It can be scary meeting new people, let alone somebody from a place you're unfamiliar with. It's important to expose yourself to a variety of cultures and lifestyles. This is how we learn about the world - books are helpful sources of knowledge, but engaging with others gives us the opportunity to hear their own unique experiences and how their home influenced them into becoming the person they are today.
This research guides as a brief introduction to some of the many countries represented by Cleveland State University's international student population.

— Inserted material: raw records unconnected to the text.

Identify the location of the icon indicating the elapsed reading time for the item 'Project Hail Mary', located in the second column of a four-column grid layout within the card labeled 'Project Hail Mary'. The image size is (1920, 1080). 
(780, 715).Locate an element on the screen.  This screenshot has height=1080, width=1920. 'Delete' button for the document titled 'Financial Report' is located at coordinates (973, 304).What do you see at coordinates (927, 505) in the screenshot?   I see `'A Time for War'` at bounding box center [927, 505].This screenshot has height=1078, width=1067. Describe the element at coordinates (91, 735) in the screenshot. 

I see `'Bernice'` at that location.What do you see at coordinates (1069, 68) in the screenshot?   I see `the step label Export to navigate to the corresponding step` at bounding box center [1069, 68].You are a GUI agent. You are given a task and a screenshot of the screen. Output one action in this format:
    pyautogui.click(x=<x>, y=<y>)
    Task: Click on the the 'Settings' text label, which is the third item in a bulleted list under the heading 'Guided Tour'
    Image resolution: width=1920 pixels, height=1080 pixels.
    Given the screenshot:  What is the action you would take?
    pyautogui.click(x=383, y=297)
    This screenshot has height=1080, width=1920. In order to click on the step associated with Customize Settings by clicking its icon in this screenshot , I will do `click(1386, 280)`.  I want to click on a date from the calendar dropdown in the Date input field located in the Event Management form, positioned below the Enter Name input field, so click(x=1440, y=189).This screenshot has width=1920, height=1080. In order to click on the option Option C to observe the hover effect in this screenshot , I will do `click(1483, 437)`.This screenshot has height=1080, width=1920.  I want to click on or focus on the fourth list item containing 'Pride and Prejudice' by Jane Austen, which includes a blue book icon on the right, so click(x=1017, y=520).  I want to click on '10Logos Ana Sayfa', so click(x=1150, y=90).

The land we all currently stand on was displaced from the Haudenosonee and Anishinaabek peoples, who occupied spaces throughout the Great Lakes Region. The Anishinaabek are also known as the Three Fires Council which is comprised of the Potawatomi, Ojibwe and Ottawa. By the end of the 18th century, most tribal villages in Ohio were displaced by white settlements, ultimately ushering in the treaty era. The Treaty of Greenville is recognized as one of the seminal treaties in Ohio leading to the displacement of Indigenous peoples. Ultimately, Indigenous landholdings were reduced and most Native people in Ohio were forcibly removed to pave the way for the colonization of Ohio. Some of these removed tribes are actively working toward land reclamation in Ohio and retaining their culture despite many attempts to eradicate it, including outright genocide to boarding schools to being forced onto reservations. Today, thousands of Indigenous peoples from tribes across the country, and beyond man-made borders throughout the Americas, call Northeast Ohio home and thrive as integral parts of their respective communities. Let us recognize this land we are on in acknowledgment of the Indigenous people who first called present-day Ohio home.
(Statement prepared by Nancy Kelsey, Cleveland-based columnist and activist.)